Texto de origen
════════

# Necesito ayuda con Modem Huawei 303C [Solucionado/Solved]

## GregToo

He intentado instalar un módem de prepago en gentoo a través de Network Manager

El problema es que el sistema reconoce al dispositivo como un CDROM y no como un módem

Navegando descubrí que para solucionar este problema se creo el software

usb_modeswitch

el cual hace el cambio de una unidad de archivos a uno de conectividad para que sea reconocido por udev correctamente

con lsusb obtengo

Bus 002 Device 005: ID 12d1:14fe Huawei Technologies

Luego, siguiendo las recomendaciones de algunos foros creo las siguientes reglas:

~#leafpad  /etc/usb_modeswitch.d/12d1:14fe  

######################################################## 

# Huawei, E353 

DefaultVendor= 0x12d1 

DefaultProduct=0x14fe 

TargetVendor= 0x12d1 

TargetProduct=0x1506 

CheckSuccess=20 

MessageContent="55534243123456780000000000000011062000000100000000000000000000"

════════

Datos registrados

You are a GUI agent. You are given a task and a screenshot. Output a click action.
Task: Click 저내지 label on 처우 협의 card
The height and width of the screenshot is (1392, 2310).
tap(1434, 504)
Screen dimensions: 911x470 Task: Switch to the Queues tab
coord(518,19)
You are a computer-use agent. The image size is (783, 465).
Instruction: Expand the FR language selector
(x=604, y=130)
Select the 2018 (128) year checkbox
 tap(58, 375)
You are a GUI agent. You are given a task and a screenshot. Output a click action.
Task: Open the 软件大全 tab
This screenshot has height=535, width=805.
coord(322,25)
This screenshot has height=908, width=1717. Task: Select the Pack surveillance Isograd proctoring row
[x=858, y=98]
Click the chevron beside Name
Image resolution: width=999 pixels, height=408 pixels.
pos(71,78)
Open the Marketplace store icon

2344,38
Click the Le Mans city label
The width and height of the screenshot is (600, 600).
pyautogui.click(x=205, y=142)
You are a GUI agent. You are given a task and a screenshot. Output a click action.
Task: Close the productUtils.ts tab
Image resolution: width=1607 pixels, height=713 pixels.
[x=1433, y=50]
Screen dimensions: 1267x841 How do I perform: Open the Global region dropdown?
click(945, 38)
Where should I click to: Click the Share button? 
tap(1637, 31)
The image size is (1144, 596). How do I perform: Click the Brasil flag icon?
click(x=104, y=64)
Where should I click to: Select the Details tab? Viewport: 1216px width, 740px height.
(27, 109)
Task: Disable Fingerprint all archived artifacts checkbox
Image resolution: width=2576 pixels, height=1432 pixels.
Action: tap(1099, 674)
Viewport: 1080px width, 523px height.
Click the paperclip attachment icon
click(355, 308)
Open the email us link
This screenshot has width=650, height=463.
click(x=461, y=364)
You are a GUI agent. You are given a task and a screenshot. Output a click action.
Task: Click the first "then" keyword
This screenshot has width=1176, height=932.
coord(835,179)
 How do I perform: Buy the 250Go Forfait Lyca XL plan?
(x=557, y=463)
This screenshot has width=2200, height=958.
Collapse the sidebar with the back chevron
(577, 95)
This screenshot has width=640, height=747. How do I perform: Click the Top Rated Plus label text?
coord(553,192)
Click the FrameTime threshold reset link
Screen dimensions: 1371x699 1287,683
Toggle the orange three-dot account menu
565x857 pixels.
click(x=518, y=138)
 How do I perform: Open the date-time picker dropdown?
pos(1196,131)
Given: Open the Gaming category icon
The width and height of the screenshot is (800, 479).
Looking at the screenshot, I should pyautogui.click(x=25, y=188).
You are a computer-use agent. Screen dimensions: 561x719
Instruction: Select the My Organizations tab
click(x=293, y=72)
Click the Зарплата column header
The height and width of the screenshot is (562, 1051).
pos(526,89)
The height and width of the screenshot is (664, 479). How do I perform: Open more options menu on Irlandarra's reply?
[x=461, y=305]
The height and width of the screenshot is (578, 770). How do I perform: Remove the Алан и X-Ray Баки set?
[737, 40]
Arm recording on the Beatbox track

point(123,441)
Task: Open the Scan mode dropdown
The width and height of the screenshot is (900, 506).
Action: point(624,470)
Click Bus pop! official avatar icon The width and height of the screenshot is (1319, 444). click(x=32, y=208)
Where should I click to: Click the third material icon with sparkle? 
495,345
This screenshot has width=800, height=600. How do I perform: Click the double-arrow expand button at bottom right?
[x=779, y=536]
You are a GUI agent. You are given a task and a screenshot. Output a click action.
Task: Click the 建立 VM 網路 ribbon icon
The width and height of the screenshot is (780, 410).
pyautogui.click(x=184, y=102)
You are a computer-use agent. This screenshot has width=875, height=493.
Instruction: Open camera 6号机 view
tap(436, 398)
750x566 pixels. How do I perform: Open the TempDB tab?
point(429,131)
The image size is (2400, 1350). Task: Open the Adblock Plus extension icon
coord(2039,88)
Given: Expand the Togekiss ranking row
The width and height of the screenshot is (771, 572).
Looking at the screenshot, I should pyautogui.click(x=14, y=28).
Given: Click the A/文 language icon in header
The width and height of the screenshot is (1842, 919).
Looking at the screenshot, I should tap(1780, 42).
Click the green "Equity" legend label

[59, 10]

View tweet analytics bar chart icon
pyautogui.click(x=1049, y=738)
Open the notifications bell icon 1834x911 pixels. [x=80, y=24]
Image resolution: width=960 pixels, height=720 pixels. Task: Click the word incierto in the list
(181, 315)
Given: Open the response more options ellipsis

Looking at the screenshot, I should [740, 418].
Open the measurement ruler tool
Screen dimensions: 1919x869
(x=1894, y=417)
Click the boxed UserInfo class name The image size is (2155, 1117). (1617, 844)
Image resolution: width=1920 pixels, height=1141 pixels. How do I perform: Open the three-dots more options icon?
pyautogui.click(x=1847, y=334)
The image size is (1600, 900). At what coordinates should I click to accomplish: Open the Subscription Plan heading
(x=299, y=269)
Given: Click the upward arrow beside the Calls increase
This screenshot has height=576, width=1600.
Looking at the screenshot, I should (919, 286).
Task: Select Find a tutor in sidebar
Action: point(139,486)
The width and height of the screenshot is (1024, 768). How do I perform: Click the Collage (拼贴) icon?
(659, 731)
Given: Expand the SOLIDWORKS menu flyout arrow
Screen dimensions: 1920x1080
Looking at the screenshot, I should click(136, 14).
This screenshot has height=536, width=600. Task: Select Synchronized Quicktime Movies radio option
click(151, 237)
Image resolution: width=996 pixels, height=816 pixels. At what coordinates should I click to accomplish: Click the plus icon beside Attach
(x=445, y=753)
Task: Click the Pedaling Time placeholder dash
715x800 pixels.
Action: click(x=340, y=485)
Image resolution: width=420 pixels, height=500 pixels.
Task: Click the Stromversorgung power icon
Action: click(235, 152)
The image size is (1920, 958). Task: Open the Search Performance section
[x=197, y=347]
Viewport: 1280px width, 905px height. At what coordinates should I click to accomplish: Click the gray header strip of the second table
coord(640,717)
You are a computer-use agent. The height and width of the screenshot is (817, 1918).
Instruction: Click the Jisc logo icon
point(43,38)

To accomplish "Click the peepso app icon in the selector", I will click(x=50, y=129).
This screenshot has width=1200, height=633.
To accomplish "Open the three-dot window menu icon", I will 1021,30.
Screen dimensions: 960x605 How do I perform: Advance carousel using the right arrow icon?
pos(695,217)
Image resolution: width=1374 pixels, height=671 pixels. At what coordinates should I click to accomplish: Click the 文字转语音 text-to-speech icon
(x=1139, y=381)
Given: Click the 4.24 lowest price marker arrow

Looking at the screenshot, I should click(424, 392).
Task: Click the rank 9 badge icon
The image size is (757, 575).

════════

Objetivo de la tarea
Traduce al inglés esta oración del texto de origen: "El problema es que el sistema reconoce al dispositivo como un CDROM y no como un módem".

Resultado
The problem is that the system recognizes the device as a CDROM and not as a modem.